Nel 1600 la Compagnia nasce con una licenza della Corona, un foglio di carta che autorizza a commerciare con l'Oriente. All'inizio è solo un'idea di affari, un azzardo commerciale tra spezie, tè e tessuti. Poi succede qualcosa. La Compagnia diventa un esercito e compra armi, arruola soldati, stringe alleanze, dichiara guerra, si prende il Bengala. E da lì comincia a governare. Non è uno Stato, ma si comporta da Stato. È un Leviatano di contabilità, interessi composti e bilanci trimestrali. A Londra nessuno capisce bene cosa stia accadendo. L'India è lontana. L'importante è che arrivino i dividendi. La Compagnia delle Indie era anche questo: un paradosso. Un'azienda che in nome del mercato aboliva la concorrenza, che conquistava territori per vendere a prezzi fissi. Non era il libero mercato, era il mercato armato. E oggi? I big del web promuovono la libertà di espressione, ma decidono chi ha diritto a parlare. Sono la nuova censura, ma con il volto sorridente di un algoritmo. Promettono neutralità, ma sono curate da mani invisibili che decidono cosa vediamo, cosa sappiamo, cosa crediamo. Dalrymple ricorda che l'anarchia non è solo caos: è assenza di responsabilità. È quando il potere non ha più un volto. La Compagnia governava senza governo, guadagnava senza limiti, ed era pronta a distruggere un intero popolo per mantenere il proprio margine operativo. Non abbiamo più bisogno di soldati. Bastano piattaforme. Non servono colonie, bastano utenti. Non serve nemmeno più la forza, basta la dipendenza. L'India era la colonia dell'oppio. Ora siamo la colonia delle notifiche. La vera geopolitica si fa con i dati, non con i carri armati. E chi controlla i dati, controlla il mondo.

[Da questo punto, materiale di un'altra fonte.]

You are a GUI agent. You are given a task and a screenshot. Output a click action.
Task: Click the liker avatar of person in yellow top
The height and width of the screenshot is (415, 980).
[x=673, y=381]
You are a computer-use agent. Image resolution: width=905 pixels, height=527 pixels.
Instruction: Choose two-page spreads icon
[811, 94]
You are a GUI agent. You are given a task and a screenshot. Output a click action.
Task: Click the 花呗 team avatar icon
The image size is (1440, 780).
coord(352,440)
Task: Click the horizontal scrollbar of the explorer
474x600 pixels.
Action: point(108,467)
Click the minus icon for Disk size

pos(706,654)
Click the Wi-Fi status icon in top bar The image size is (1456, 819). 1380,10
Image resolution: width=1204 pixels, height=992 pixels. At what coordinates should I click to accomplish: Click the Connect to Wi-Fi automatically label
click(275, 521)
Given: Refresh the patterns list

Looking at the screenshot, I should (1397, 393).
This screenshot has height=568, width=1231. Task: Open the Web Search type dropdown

La Compagnia delle Indie crollò su se stessa. Troppo grande per fallire, troppo corrotta per sopravvivere. A un certo punto persino Londra capì che non si poteva più delegare a una società privata il destino di un continente. Ma ci volle una ribellione. E sangue. E vergogna. La differenza in questi tempi moderni non c'è più un impero da cui emanciparsi. Siamo noi stessi a voler vivere nell'ecosistema di Google, a pregare davanti ai pacchi Prime, a confidare i nostri pensieri più intimi a Siri. "La conquista dell'India da parte della Compagnia, scrive William Dalrymple in Anarchia (Adelphi), resta quasi sicuramente il supremo atto di violenza aziendale nella storia del mondo. Quando gli storici discutono dell'eredità del colonialismo britannico in India di solito citano il tè e il cricket, ma l'idea della società per azioni è forse una delle più cruciali".
L'impressione che il verso del mondo giri verso Oriente forse è dovuto anche a questo.
Le compagnie non hanno più bisogno di libertà e democrazia. Lo sapeva anche Emilio Salgari che, senza aver mai messo piede a Mompracem, in Malesia, aveva immaginato un eroe della libertà contro i signori della globalizzazione: Sandokan.